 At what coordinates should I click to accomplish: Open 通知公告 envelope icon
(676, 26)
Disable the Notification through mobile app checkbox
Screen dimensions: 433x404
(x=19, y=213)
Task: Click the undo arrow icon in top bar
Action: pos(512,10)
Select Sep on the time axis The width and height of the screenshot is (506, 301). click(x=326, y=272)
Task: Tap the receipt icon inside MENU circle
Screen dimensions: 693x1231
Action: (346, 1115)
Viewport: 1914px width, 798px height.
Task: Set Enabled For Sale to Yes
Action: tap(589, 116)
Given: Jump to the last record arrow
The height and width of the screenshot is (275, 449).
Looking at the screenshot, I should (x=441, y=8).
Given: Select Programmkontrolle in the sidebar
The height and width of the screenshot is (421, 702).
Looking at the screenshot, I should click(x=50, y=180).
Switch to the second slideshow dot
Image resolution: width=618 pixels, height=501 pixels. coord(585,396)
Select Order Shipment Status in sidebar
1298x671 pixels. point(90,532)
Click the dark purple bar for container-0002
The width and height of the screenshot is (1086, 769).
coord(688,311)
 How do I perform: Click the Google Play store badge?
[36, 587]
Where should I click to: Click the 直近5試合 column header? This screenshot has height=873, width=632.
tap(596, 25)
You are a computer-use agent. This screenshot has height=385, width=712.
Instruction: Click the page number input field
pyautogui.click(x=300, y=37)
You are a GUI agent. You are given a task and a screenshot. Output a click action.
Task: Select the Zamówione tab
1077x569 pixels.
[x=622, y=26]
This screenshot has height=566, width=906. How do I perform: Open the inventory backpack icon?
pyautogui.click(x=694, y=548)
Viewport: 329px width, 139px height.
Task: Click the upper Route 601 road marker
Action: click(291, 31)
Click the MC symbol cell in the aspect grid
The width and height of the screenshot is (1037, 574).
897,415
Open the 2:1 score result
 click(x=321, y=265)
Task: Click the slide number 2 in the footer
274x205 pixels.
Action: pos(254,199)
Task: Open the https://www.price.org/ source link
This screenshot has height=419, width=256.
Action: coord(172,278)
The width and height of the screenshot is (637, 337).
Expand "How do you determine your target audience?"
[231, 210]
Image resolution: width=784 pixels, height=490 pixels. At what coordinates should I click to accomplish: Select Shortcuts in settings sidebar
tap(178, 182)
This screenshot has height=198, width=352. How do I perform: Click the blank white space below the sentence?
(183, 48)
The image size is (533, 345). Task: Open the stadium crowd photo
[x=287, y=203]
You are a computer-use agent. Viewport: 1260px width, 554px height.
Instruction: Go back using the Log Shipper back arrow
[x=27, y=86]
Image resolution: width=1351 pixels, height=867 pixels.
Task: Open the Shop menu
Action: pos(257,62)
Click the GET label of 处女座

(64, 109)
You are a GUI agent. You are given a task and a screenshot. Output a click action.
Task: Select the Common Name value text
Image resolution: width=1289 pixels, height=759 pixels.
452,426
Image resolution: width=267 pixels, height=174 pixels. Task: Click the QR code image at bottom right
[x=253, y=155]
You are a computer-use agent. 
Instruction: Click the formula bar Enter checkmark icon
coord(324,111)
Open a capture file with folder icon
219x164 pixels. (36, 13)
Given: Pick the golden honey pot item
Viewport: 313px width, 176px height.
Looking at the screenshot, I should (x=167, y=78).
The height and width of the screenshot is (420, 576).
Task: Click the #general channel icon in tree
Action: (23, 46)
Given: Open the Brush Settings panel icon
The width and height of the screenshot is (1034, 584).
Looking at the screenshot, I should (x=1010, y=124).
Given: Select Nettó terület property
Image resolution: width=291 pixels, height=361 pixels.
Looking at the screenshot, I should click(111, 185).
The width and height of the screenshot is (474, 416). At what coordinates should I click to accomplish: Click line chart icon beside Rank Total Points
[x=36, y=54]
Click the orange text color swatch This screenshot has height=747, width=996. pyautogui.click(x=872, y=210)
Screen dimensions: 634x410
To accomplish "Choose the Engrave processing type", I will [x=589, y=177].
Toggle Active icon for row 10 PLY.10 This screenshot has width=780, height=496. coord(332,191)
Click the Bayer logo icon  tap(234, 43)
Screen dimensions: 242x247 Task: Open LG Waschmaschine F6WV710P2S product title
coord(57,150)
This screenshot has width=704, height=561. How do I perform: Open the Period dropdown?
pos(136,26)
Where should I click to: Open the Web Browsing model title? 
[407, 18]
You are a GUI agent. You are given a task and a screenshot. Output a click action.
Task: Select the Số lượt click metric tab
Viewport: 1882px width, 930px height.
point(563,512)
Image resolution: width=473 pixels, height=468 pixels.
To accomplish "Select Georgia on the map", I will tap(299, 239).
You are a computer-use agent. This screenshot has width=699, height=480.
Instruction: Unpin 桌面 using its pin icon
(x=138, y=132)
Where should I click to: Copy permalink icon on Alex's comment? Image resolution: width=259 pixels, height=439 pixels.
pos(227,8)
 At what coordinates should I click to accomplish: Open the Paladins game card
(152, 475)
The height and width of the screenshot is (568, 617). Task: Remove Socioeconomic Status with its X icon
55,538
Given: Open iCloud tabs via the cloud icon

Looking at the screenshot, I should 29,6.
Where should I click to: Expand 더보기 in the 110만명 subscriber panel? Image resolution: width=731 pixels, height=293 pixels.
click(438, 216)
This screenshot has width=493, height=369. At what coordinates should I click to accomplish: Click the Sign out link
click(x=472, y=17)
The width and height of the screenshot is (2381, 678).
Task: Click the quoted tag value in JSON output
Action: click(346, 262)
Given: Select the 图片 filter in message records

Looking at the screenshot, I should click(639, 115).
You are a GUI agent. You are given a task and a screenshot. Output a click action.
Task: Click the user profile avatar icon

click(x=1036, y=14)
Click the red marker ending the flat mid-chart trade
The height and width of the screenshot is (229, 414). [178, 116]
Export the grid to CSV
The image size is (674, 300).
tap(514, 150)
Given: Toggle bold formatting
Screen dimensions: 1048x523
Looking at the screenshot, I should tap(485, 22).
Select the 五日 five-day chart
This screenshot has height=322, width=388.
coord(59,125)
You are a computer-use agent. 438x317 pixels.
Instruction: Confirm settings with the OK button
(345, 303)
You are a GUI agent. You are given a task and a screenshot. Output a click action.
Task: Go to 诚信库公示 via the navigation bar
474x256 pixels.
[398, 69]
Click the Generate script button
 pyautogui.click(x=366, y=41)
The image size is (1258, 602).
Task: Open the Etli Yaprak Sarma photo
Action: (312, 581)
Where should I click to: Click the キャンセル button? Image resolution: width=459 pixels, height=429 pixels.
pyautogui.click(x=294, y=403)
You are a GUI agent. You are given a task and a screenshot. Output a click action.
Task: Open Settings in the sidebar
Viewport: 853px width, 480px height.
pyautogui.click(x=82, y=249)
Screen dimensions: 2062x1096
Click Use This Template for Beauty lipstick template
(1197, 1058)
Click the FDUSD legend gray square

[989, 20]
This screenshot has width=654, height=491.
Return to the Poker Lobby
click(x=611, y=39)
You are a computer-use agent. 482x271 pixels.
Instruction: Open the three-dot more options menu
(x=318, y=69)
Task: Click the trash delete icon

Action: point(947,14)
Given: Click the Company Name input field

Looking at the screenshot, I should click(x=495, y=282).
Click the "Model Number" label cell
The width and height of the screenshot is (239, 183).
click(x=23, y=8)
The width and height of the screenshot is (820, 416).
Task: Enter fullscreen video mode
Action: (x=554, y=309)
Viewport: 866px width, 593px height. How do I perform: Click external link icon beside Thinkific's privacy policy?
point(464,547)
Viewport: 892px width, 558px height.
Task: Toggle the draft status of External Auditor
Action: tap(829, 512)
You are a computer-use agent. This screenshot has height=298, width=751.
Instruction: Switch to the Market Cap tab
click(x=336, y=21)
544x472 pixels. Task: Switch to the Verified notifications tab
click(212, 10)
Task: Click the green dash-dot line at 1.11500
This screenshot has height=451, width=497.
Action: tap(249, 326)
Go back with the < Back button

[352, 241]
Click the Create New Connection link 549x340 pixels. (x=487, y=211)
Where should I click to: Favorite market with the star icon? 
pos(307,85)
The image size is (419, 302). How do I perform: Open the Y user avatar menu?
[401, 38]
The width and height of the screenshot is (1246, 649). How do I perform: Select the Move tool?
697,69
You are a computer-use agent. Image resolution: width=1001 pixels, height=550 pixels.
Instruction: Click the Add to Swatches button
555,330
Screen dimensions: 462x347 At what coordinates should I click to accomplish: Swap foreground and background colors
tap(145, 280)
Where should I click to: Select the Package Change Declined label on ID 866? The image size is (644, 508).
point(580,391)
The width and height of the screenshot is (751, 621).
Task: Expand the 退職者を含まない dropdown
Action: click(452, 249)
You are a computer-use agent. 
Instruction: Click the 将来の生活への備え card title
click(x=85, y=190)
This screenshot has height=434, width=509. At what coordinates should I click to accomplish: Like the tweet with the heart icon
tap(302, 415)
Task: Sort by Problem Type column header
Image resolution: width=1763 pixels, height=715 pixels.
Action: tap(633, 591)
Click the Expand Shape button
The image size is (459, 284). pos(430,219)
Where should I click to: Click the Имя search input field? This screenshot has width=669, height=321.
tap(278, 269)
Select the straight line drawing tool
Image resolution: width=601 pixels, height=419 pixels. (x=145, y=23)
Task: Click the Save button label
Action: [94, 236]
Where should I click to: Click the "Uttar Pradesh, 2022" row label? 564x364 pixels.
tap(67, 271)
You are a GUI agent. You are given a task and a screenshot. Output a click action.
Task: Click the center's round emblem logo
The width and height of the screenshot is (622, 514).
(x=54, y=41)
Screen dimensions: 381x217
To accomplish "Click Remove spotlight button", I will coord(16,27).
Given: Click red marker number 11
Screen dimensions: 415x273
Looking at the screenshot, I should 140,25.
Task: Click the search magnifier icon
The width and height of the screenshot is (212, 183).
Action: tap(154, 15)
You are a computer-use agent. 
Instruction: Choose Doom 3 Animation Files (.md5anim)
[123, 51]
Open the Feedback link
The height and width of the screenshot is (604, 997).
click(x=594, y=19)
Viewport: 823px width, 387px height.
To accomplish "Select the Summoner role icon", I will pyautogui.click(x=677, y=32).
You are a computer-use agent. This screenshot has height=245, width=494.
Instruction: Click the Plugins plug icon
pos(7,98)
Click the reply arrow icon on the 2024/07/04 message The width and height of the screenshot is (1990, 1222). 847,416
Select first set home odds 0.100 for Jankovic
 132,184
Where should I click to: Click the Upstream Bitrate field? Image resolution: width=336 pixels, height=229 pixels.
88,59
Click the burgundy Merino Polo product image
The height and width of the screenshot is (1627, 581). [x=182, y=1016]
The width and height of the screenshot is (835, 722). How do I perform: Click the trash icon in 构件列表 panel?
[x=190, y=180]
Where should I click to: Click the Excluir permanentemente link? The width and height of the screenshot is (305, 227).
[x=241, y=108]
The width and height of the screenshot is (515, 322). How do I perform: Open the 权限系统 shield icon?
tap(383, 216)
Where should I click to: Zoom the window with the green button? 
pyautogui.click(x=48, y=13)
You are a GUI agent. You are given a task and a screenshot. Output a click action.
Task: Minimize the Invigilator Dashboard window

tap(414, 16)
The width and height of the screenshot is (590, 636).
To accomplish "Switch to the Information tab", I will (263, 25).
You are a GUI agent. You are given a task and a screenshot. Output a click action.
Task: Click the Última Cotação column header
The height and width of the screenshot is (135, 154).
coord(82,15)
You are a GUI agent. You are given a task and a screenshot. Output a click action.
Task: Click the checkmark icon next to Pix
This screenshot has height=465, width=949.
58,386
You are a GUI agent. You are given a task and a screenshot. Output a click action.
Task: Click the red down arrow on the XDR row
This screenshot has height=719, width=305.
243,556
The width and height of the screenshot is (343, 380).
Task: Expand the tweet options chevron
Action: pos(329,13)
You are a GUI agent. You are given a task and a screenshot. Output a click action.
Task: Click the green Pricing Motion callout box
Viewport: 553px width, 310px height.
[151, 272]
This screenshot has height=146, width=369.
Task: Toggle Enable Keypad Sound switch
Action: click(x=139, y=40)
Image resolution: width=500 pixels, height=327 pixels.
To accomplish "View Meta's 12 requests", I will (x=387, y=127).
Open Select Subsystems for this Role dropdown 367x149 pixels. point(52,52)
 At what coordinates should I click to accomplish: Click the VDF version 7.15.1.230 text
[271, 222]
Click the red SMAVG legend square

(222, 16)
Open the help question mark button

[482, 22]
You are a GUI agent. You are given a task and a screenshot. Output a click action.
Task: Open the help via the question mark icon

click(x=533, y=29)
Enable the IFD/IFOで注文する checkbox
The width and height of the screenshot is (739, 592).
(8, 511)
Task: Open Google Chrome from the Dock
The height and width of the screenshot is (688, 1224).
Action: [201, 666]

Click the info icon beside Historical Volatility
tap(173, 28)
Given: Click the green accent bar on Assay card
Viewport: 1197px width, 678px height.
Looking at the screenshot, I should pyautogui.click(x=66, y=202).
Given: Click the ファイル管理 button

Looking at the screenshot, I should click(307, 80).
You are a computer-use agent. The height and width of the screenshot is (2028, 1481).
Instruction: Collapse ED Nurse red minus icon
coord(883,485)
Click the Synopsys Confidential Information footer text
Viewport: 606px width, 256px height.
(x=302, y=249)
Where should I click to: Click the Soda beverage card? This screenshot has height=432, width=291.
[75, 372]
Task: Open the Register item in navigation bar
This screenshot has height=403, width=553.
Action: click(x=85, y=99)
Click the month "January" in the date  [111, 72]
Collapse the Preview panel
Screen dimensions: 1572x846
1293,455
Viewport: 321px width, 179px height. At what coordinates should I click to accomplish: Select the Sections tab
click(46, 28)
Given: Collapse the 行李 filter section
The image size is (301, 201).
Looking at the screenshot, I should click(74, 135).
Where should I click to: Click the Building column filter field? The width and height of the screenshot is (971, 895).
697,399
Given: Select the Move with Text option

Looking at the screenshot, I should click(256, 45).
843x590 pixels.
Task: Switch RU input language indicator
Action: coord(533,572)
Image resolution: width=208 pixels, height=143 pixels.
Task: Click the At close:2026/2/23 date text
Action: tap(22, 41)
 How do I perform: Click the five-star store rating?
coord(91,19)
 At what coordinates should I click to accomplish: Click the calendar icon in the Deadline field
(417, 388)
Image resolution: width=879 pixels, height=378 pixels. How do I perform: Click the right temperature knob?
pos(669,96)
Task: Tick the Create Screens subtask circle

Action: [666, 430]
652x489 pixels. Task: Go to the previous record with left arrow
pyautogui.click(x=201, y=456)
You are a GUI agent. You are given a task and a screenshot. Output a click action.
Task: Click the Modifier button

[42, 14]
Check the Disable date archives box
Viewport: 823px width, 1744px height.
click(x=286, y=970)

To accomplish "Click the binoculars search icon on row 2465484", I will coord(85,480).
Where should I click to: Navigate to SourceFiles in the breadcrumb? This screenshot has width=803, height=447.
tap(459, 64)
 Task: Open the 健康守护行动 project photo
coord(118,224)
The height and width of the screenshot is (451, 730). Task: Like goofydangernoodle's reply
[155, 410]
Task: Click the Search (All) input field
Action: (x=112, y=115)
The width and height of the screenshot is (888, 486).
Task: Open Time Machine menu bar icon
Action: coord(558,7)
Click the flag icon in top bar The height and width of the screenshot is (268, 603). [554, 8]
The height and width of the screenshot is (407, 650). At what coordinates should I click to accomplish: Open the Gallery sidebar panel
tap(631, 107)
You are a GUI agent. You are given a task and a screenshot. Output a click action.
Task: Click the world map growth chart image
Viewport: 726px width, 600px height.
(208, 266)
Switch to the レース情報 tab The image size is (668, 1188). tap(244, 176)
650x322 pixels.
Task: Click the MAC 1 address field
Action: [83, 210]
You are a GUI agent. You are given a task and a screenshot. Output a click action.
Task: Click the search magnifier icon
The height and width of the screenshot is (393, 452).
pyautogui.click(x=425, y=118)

## Task item:
Match on "logo" and copy out every line of the entries that contains it.

## Reply to the exercise:
Click the Bayer logo icon  tap(234, 43)
Task: Click the center's round emblem logo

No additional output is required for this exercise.